The central issue, Khan said, is “what is this patient’s ability to continue down a path of resilience in the face of a very complicated health care system?” and what Oak Street Health can do to enhance that.

What’s left out of an approach like this, however, is something crucial to older adults: whether their relationships with other people are positive or negative. That isn’t typically measured, but it’s essential in considering whether their social needs are being met, said Linda Waite, the George Herbert Mead Distinguished Service Professor of sociology at the University of Chicago and director of the National Social Life, Health, and Aging Project.

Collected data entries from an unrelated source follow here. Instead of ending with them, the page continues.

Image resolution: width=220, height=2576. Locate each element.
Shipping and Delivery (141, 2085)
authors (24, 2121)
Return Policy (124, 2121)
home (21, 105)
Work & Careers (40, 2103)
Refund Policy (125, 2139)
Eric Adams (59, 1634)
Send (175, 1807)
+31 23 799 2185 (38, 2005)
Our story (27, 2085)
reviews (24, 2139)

For seniors who want to think about their own social vulnerability, consider this five-item index, developed by researchers in Japan.

(1) Do you go out less frequently now than last year?

(2) Do you sometimes visit your friends?

(3) Do you feel you are helpful to friends or family?

(4) Do you live alone?

(5) Do you talk to someone every day?

Think about your answers. If you find your responses unsatisfactory, it might be time to reconsider your social circumstances and make a change.